But U see Every thing i do, I do it Passionately (my friend recomended me; Stop playing HALO, Cuz I Restart the the levle or from the SAVE when One or any of my Marines Die)  

I paly the Game at Night in my Room when Every one is sleeping Cuz I dont want to get scoldings for playing from my mother   

(& sure, with a PHILIPS SBC HP800 HeadPhone & Light Turned Off as my mother keeps checking if lights are turned on).  

&&

guys Cut that thing off, I can't Mute that sound (I want all the Juice)


----------



## adithyagenius (Nov 8, 2004)

There is nothing like at 20 years u should be fearless or something.


----------



## Nemesis (Nov 8, 2004)

hmmm....well man it is a scary game but not that scary!!!! and u r supposed 2 enjoy the scariness of the game...it should not put u off....and i agree, the best experience is when u play at noght with the lights off...unfortunately i have 2 deal with plain laptop speakers...i would have loved 5.1 speakers...but i finished the game a few days back...

Set of tasks
**1)** Sum up the forum thread in two sentences.
**2)** Answer these questions about the forum thread:
(a) Which headphones does the first poster use?
(b) On what date did adithyagenius post?
(c) What kind of speakers would Nemesis have loved to have?
**3)** Write the next reply in the forum thread about the scary game, picking up after Nemesis's post.
The material that follows comes from a different source than the thread above.

Collected material
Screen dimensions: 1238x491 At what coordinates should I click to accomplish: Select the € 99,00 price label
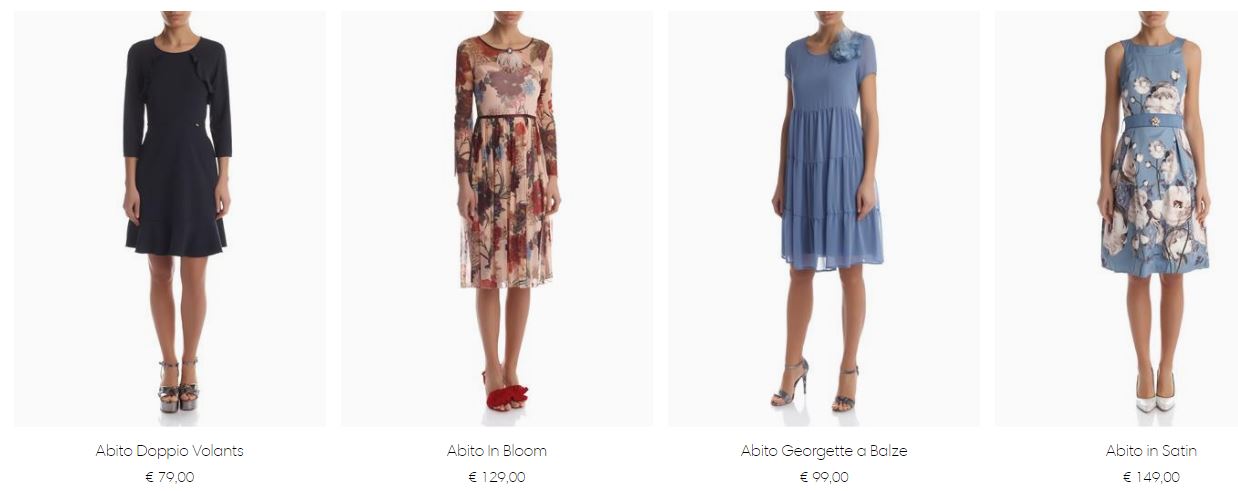(x=824, y=477)
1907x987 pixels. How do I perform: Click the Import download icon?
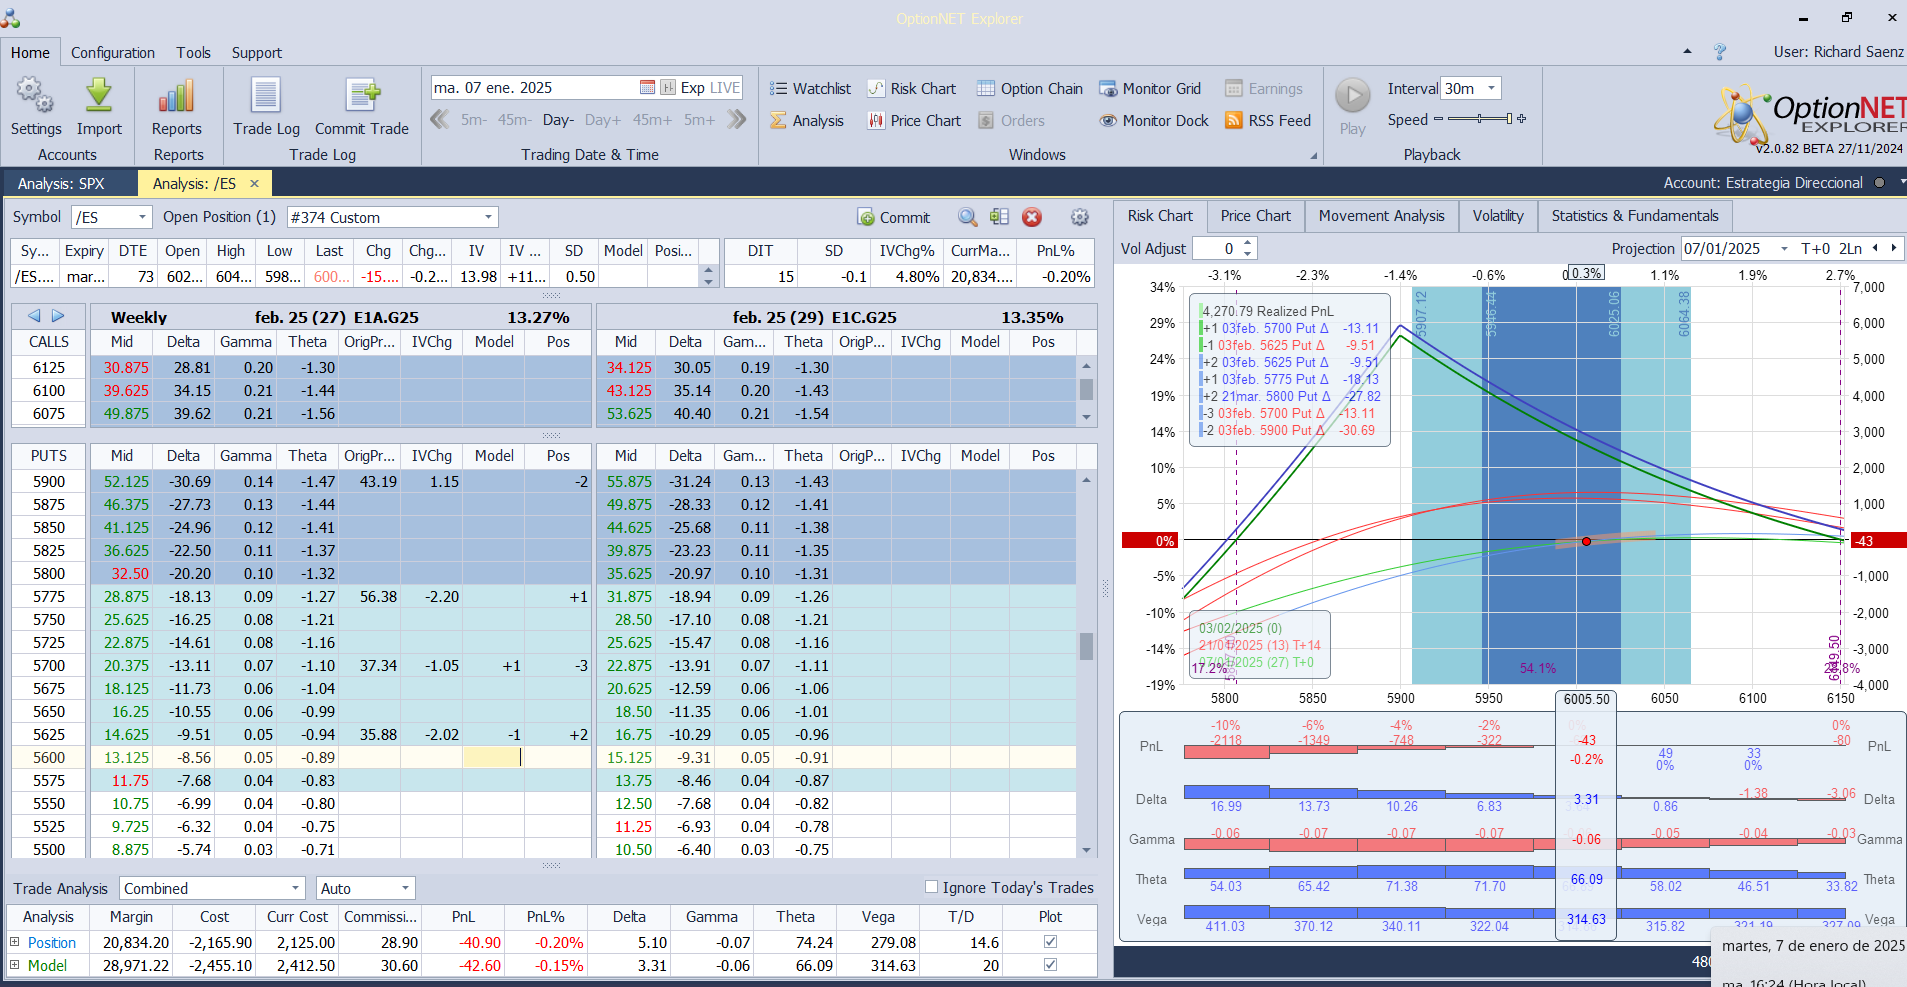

Replies
**1)** The first poster plays the game at night in their room with the lights off and PHILIPS SBC HP800 headphones on to avoid a scolding from their mother, and restarts from the save whenever one of their Marines dies. In reply, adithyagenius says there is no rule that a 20-year-old must be fearless, and Nemesis says the game is scary but should be enjoyed, agrees that playing at night with the lights off is best, and mentions finishing it a few days back on plain laptop speakers.

**2)**
(a) A PHILIPS SBC HP800 headphone
(b) Nov 8, 2004
(c) 5.1 speakers

**3)**
----------



## ishaan (Nov 8, 2004)

hav u guys played silent hill 3 ?

damn scary and i played at nite wid lites off but then i had to c south park episodes 2 overcome my fears n sleep peacefully (i also did this wen i saw the movie dawn of the dead....its really scary in some parts)


----------



## gxsaurav (Nov 8, 2004)

comon guys, how scary can it be

I compleated the game on August 25th, 3 months back, with headphones, 

If U think this is scary then don't go out in the night alone


----------



## vysakh (Nov 8, 2004)

gxsaurav said:
			
		

> comon guys, how scary can it be
> 
> I compleated the game on August 25th, 3 months back, with headphones,
> 
> If U think this is scary then don't go out in the night alone



and dont stay in the house alone


----------



## technomodel (Nov 8, 2004)

well gx iremember what u posted when u posted it's review  


> I just bought Doom 3. This is not the version I downloaded on 3 August, it is the latest in games, & so Far all I can say that even after playing after 10 days again and there is only one thing to define it
> 
> I M SITTING ON A TOILET SEAT
> This game is scaring the kid in me; man this is dangerous



btw gx, the info u posted was really useful
*www.thinkdigit.com/forum/viewtopic.php?t=5940&highlight=doom+3


----------



## funkymonkey (Nov 10, 2004)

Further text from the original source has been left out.